[Items listed in a dataset]
Segment Open

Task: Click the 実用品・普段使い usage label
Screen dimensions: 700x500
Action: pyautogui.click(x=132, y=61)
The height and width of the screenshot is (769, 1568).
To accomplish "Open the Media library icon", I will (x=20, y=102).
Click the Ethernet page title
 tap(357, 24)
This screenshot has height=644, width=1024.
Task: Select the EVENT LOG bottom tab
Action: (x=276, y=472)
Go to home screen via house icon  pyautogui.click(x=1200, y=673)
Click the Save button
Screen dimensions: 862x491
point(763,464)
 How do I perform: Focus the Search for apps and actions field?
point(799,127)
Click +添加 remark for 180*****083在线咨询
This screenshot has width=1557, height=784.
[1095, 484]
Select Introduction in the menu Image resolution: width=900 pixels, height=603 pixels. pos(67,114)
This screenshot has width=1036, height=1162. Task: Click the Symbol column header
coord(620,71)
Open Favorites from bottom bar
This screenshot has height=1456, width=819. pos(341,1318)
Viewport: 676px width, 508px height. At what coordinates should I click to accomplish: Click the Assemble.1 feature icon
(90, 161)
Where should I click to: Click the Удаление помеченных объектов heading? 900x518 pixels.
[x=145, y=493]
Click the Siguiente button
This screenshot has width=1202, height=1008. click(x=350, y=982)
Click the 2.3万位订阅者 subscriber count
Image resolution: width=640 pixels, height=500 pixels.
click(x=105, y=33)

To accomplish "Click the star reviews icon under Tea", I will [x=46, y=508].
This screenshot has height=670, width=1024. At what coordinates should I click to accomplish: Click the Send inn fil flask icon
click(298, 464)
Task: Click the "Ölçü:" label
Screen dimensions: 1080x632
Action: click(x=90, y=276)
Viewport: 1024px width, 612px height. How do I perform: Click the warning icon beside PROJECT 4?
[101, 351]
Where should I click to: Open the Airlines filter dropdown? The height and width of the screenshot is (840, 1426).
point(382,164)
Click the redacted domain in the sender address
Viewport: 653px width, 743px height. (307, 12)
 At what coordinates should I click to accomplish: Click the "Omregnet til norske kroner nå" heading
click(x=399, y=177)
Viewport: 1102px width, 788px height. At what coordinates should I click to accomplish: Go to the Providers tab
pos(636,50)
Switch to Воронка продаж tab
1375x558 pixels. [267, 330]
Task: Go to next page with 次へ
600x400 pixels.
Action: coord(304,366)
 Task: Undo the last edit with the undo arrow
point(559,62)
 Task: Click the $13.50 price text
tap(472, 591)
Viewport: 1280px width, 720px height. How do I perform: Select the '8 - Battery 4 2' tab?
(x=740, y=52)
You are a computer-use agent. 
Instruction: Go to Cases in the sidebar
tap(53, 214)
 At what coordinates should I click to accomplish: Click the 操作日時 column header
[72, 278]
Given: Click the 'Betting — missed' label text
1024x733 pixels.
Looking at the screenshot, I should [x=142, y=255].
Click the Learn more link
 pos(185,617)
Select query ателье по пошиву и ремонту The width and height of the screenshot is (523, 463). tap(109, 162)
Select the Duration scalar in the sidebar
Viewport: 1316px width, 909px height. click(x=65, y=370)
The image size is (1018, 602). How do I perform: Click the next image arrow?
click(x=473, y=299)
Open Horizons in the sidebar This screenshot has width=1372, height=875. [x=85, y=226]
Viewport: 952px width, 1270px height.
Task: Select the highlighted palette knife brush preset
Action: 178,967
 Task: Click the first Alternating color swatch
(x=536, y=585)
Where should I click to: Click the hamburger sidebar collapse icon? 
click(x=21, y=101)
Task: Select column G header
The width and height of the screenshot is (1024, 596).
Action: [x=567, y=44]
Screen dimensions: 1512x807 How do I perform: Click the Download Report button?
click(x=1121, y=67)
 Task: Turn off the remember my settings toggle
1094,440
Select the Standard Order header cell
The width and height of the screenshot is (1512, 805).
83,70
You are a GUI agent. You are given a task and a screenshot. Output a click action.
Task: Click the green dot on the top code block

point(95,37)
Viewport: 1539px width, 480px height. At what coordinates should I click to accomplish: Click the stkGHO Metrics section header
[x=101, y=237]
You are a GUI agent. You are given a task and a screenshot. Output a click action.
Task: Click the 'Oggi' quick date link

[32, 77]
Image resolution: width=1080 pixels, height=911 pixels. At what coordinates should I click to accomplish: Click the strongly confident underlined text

Segment Closed

- EXERCISE REQUIREMENTS:
Starting at the line with "Task: Click the 'Oggi' quick date link", copy each line through the end of the data, both ends included, and give nothing else.

- THE COMPLETED TASK:
Task: Click the 'Oggi' quick date link

[32, 77]
Image resolution: width=1080 pixels, height=911 pixels. At what coordinates should I click to accomplish: Click the strongly confident underlined text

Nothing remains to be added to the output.